Supplementation with omega-3 (capsules or oils) is particularly recommended in the final trimester and during breastfeeding. Research has shown that omega-3 supplementation during pregnancy can significantly reduce the risk of premature birth.

The role of DHA in human milk

Human milk contains about 30 times more DHA than the milk of other mammals. This reflects its critical role in early development. DHA is now routinely added to infant formulas. Mothers can boost the DHA content of their milk through their own diet and supplementation, helping both their babies and themselves.

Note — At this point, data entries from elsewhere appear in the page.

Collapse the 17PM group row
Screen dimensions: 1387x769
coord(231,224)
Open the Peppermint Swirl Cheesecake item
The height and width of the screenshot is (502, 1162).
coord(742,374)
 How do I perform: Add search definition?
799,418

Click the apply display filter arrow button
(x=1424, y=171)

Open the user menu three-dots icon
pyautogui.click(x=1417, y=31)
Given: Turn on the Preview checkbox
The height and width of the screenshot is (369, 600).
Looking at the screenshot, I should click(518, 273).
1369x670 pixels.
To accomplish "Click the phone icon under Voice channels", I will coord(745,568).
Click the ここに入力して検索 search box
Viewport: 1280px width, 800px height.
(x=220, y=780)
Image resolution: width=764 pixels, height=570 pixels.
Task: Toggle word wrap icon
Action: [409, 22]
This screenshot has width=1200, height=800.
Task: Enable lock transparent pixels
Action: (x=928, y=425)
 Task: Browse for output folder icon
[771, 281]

During the third trimester, the placenta draws heavily from the mother’s DHA reserves, which can leave the mother depleted after birth. It may take up to six months postpartum to replenish these levels. Feelings of fatigue or postnatal depression may be linked, at least in part, to DHA deficiency—another reason to maintain omega-3 intake after childbirth.

Final recommendations

  • Ensure a balanced intake of omega-3 and omega-6 fatty acids, aiming for a 1:3 ratio.
  • Choose safe, DHA-rich food sources and consider supplementation, especially during late pregnancy and lactation.
  • Avoid large predatory fish to reduce mercury exposure.
  • Recognize the crucial role of DHA in the baby’s brain and visual development.